Dutch Supreme Court addresses the status of a right of pledge after commingling of property

Dutch Supreme Court addresses the status of a right of pledge after commingling of property

22.12.2015 NL law

Recently, the Dutch Supreme Court has given an interesting ruling relating to the consequences of commingling (vermenging) of multiple objects for a security right created over one of those objects.

 
 

 

 

Dutch Supreme Court 14 August 2015 (ECLI:NL:HR:2015:2192)

 

 

The central question in this ruling was: has a right of pledge become extinct by the commingling of two objects which are held by one and the same owner, one of which is encumbered with said right of pledge? The Supreme Court ruled that in such a case, a new right of pledge is created by operation of law over a share in the new object which has been created by the commingling.

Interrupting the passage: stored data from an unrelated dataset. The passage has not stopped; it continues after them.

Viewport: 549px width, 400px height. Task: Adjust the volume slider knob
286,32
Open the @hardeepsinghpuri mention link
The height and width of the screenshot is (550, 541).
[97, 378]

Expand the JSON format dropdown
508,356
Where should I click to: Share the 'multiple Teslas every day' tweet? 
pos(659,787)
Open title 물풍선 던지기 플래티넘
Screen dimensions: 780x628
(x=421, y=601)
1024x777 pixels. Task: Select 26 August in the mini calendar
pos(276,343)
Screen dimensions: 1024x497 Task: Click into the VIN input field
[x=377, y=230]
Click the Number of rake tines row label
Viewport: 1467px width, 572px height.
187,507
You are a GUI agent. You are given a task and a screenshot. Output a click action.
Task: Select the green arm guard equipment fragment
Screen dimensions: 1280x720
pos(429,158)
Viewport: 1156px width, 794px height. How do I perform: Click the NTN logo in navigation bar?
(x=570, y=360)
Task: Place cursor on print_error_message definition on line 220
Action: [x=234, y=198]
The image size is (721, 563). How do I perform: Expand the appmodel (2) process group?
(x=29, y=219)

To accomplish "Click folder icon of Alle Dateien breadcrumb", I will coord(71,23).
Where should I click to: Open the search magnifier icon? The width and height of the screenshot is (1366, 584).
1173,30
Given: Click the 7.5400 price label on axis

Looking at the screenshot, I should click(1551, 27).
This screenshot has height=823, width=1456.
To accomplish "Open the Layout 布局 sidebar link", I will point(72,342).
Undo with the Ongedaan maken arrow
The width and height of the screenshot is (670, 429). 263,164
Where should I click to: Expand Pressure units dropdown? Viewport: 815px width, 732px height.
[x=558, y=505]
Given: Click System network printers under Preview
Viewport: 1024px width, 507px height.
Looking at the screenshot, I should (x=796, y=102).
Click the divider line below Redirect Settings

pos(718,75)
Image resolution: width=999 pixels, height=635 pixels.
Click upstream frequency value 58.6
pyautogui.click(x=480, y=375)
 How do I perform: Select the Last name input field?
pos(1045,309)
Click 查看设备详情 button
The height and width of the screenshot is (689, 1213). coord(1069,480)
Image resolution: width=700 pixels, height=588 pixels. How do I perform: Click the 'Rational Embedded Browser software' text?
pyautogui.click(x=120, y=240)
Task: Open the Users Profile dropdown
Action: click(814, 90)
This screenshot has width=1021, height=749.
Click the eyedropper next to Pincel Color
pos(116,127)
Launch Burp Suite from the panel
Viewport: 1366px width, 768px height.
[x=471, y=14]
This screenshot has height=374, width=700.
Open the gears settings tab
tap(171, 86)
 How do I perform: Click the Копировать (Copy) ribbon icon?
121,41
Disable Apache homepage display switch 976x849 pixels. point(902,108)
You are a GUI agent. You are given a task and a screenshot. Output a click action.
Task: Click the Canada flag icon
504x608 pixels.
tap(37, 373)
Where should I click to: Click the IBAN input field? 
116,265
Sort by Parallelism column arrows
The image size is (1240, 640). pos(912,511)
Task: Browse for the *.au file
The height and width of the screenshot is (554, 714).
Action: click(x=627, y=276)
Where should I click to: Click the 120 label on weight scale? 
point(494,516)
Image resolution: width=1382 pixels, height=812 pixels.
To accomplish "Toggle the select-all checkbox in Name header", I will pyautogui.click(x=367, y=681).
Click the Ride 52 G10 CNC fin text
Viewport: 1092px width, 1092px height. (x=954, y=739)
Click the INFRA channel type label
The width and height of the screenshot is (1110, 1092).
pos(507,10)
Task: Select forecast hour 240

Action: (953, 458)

When Zalco, an aluminium company, was declared bankrupt on 13 December 2011, a quantity of fluid aluminium was present in its smelting furnaces. A few weeks earlier, a right of pledge had been created over this in favour of Glencore, a commodity trading company. When production ceased shortly after the bankruptcy date, the aluminium in the smelting furnaces solidified. Glencore claimed that it had a right of pledge over a share in the (solidified) aluminium. Two other creditors, NB and ZSP, took the position that such right of pledge had become extinct by accession (natrekking) to the smelting furnaces or the factory or by commingling (vermenging) of the aluminium with other quantities of aluminium prior to its solidification. 

The judge in preliminary relief proceedings considered these facts and decided that the aluminium had become a part of the factory, in other words an immovable object, by accession. According to Dutch law, a right of pledge cannot validly exist over an immovable object, and thus the right of pledge had become extinct. The Court of Appeal reached a similar conclusion, reasoning that the right of pledge had become extinct as a result of commingling the pledged objects with the other objects. However, the Supreme Court disagreed with the decision of the Court of Appeal. The Supreme Court held that in such cases, a new right of pledge is created by operation of law over a share in the object resulting from the commingling in favour of the previous holder of the right of pledge.

This judgment is relevant for the Dutch finance practice because it removes much uncertainty about the status of a right of pledge in the situation described above. Before this judgment, in cases of commingling of objects, a discrepancy was perceived between the status of objects supplied subject to retention of title and the status of a right of pledge. It could previously be argued that, upon commingling of the objects, a retention of title arrangement would grant the supplier a right of co-ownership in the new object proportionate to his original quantity, whereas a right of pledge would become extinct. This judgment harmonises both security interests, in the sense that a new right of pledge is created by operation of law over the new object, the size of which corresponds with the relative size of the extinct object.

This judgment is also relevant because it confirms that a new right of pledge is created by operation of law, which means that the bankruptcy of the owner whose objects are commingled does not preclude the valid creation of such right of pledge after bankruptcy of the person who had created the original right of pledge.

The Supreme Court ruling provides a new rule where the Dutch Civil Code is silent. In the Supreme Court's own words: "Although this is not explicitly regulated in said provisions, it is consistent with the content and meaning of those provisions that they also cover the case at hand of commingling of similar objects, one of which is encumbered with a right of pledge."

This article was published in the Banking and Finance Update of December 2015.